Vukasin tried to file a fraud claim with the FBI and suggested that he found other duped hunters. he contacted an FBI agent in Great Falls, who indicated he probably was a fraud victim but there was little authorities could do unless they found a number of other hunters who’d also been duped.

He is also suing Yuri Matison who is a well-known tracker. Matison was selected by the Wild Sheep Foundation to its Mountain Hunter Hall of Fame in 2009.

220px-Argali_Stuffed_specimenVukasin is seeking $75,000 in damages that include not just his money but damages for “worry, anxiety, loss of sleep, physical and mental distress” in not getting his trophy horns. That could raise some interesting questions. First there is the factual question of whether it can be shown that the horns were switched. Presumably, discovery might be able to confirm that fact and if not testing might show an age difference. Then there is the question of the value of horns when someone else killed the original animal. The horns, for him, are the embodiment of his adventure and proof of his skills. It could seem clear that a replacement trophy would not make him whole. The issue is how to quantify the pain and suffering of a hunter without a rack.

Source: USA Today

34 thoughts on “Shoot and Switch: Hunter Sues After Loss of Horns From A Threatened Marco Polo Sheep”

  1. What A SHAME to observe such TOTAL IGNORANCE regarding this issue. Some folks will never get it….sheep hunters spend millions of dollars to put and KEEP sheep on the mountain and most people do nothing but bitch about something they no nothing, and I mean nothing, about. Since males and females voicing their negative opinions above, I will regress. Mature older male species, those desired and obtained by most hunters, are into NO ASS ALL GRASS.

  2. WOW everyone here is good with buying a Bentley and upon delivery find its a Chevrolet impala.~~ hey its a car.~~Or~~ order the n.y. strip steak off the menu at an exclusive restaurant and then eat a ground chuck patty when its brought to the table. ~~hey your hungry ~~ and it is meat after all.~~ meanwhile the cook is dining on a n.y.strip back in the kitchen.~~ yea that’s completely lawful >> not!<<.

  3. Leaving out the morals of hunting-he paid for something and didn’t get it. It was obscenely expensive. He thinks he can prove he was defrauded. Good luck with proving it, and while it is hard to have sympathy for him, one has to wonder what kind of scam might be going on with the outfitters (if indeed there is a discrepancy).

    I don’t hunt, but as the daughter of hunters and fishers,I do know that showing off what they got matters to them. While I don’t quite get it, I have seen men holding up 6 inch fish and taking a picture. . .I actually have one of them. I don’t get it, but there it is.

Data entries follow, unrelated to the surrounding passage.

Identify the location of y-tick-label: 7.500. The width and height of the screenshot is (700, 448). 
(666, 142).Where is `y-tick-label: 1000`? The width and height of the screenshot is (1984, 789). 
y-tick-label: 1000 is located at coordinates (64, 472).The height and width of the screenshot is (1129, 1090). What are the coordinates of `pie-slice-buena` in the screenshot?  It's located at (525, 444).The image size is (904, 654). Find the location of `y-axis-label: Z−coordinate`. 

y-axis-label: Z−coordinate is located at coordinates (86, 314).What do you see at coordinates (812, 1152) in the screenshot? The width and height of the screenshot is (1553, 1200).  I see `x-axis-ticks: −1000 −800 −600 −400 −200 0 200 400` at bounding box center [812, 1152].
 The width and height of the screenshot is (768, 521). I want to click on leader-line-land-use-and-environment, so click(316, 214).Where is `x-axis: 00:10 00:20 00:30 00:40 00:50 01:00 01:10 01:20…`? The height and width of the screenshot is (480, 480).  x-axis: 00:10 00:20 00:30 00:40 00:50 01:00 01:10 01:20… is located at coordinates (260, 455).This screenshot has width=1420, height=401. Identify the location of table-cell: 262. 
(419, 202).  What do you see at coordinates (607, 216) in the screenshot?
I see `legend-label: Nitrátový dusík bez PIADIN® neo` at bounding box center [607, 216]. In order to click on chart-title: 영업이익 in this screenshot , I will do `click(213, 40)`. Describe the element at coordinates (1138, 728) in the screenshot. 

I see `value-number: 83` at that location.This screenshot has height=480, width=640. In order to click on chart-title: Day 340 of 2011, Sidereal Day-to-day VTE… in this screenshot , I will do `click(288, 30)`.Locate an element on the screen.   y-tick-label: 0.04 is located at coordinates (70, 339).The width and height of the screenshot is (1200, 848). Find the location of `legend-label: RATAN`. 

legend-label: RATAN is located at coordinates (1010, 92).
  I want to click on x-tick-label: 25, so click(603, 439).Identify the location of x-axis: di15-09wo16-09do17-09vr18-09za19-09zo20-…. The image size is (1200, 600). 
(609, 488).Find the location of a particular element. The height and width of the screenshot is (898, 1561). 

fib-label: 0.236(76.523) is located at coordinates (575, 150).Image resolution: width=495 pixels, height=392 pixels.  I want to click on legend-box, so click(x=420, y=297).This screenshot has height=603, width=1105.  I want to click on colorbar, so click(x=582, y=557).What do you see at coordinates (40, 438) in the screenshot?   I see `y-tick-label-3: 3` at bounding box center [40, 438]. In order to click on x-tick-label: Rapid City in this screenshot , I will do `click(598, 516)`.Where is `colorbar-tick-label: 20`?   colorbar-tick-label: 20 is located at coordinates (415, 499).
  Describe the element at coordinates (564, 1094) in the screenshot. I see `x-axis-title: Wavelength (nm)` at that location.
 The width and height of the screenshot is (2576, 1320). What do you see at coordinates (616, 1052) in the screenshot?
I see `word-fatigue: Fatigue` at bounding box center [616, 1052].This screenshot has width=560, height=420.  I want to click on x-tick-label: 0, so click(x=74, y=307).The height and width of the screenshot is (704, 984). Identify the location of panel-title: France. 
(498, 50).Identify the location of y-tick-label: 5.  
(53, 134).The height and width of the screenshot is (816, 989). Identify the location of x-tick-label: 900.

  4. It appears this article was written with voice recognition software. I’m not normally one to complain about typos or grammar, but this article is truly annoying to read. it’s unintelligible and changes the meaning of the original article. I wrote this with voice recognition software, and corrected mistakes before I posted it.

  5. How about using a tranquilizer gun, taking a cast of the horns, and having that on your wall? Do you really think the fish on the wall were the real thing, stuffed? Guess again. Except for the teeth, the whole thing is a cast of what was caught.

  6. traveling limey

    So, are they preserving these rare animals in Tajikistan by offering this guy the chance to kill one or by cheating him out of the rack of the rare animal he killed?

  7. Hey traveling limey…I see they got you brain washed. Get your head out of your ass and educate yourself.

  8. Well, its not my bag either, but hunting enthusiasm these days, THESE DAYS, not the 1800s, tends to increase the population with hunters’ money becoming preservation money. If it wasn’t for the hunters you’d see less, not more, deer in America. Of course, this might be bad news if you just ran your car into one! I realise this is Tarjikistan, but the protecting trend is pretty worldwide, with notable exceptions in parts of war-torn Africa.

  9. Oh suck it up princess and stop your snivelling whining! At least you are not the defenceless animal that some egotistical creature is hunting just to display their ”skills” of hunting endangered animals. (bravo oh mighty {haha} hunter) Real men are shaking their heads at your little hissy-fit!